Prosecutor General of Greece
- In office 1 July 2016 – 30 June 2019
- Preceded by: Euterpi Koutzamani
- Succeeded by: Vasilios Pliotas

Personal details
- Born: 1952 (age 73–74) Aigio, Peloponnese, Greece
- Alma mater: Aristotle University of Thessaloniki

= Xeni Dimitriou =

Greek prosecutor (born 1952)

Xeni Dimitrou (Ξένη Δημητρίου; born 1952) is a Greek prosecutor. She served as the Prosecutor General of Greece between 2016 and 2019.

==Early life and education==
Dimitrou was born in 1952 in Aigio, Peloponnese, Greece. She got a degree in law from the Aristotle University of Thessaloniki.

==Career==
She began her career in the judiciary in November 1978. Dimitriou has handled cases such as the scandal surrounding the Piraeus–Three Bridges railway project and the prosecution of members of the anarchist urban guerrilla Conspiracy of Fire Nuclei.

In August 2012 Dimitriou was promoted to Deputy Prosecutor at the Supreme Civil and Criminal Court of Greece, with responsibility for juvenile cases.
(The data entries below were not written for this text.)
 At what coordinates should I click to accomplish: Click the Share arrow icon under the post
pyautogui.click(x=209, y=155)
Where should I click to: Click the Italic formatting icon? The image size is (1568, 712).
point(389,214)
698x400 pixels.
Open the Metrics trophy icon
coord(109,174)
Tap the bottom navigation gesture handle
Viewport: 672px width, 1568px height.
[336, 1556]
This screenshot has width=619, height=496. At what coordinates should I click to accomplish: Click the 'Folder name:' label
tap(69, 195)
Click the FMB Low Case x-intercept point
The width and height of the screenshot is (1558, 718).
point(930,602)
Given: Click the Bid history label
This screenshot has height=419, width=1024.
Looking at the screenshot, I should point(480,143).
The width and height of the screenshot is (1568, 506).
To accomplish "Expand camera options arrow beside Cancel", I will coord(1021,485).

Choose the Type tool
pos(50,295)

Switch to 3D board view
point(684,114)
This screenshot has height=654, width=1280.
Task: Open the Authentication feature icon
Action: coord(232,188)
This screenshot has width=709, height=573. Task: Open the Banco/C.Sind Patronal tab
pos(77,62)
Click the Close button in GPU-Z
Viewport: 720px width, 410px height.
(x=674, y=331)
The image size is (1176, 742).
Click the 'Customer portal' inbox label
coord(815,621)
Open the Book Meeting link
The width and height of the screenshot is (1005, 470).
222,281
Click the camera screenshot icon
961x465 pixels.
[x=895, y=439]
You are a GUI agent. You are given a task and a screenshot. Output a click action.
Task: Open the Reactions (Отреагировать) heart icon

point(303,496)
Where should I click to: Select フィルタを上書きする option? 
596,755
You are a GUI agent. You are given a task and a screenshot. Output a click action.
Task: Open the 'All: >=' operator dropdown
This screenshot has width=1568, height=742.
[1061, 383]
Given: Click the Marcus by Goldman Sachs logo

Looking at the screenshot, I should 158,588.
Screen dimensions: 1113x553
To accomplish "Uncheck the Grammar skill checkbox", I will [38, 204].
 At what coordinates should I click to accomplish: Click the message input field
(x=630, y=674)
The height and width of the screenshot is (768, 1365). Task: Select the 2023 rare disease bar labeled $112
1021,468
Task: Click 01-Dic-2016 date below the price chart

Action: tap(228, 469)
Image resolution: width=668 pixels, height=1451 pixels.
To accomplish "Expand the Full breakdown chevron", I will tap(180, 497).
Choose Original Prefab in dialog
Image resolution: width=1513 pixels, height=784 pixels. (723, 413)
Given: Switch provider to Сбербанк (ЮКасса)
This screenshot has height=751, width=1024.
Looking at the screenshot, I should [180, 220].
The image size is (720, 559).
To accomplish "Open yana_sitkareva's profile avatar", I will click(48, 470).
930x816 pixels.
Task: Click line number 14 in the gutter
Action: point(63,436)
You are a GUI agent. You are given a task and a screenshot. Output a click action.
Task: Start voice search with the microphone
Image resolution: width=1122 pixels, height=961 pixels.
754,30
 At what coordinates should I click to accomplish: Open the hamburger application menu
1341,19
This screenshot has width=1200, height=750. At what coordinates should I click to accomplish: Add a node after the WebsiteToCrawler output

As a deputy public prosecutor, she initiated proceedings against neo-nazi political party Golden Dawn (Greece) and participated in the special court case against former minister of national economy Giorgos Papakonstantinou in the Lagarde list scandal, in which she sought a conviction for two serious offences, which ultimately did not succeed.

Dimitrou was appointed Prosecutor General of Greece on 9 June 2016 by the Greek government, to succeed Euterpi Koutzamani, and assumed the office on 1 July 2016. In September 2018, Dimitriou requested that the investigation into the deadly 2018 Mati fires be temporarily suspended pending further official reports. Following strong criticism from politicians and the media, she finally allowed the public prosecutor, Ilias Zagoraios, to continue the investigation. She also led investigations into the Novartis corruption scandal and ordered a review of allegations of possible manipulation and political pressure within the case, authorising the reopening of complaints lodged by former Prime Minister Antonis Samaras and former ministers Evangelos Venizelos and Dimitris Avramopoulos, who claimed they had been implicated in legal proceedings for political reasons. She retired on 30 June 2019 after reaching the age limit, and Vasilios Pliotas was appointed her successor on 28 August 2019.

On 19 February 2020, Dimitriou testified for 10 hours as a witness at the trial investigating the procedural aspects of the Novartis case.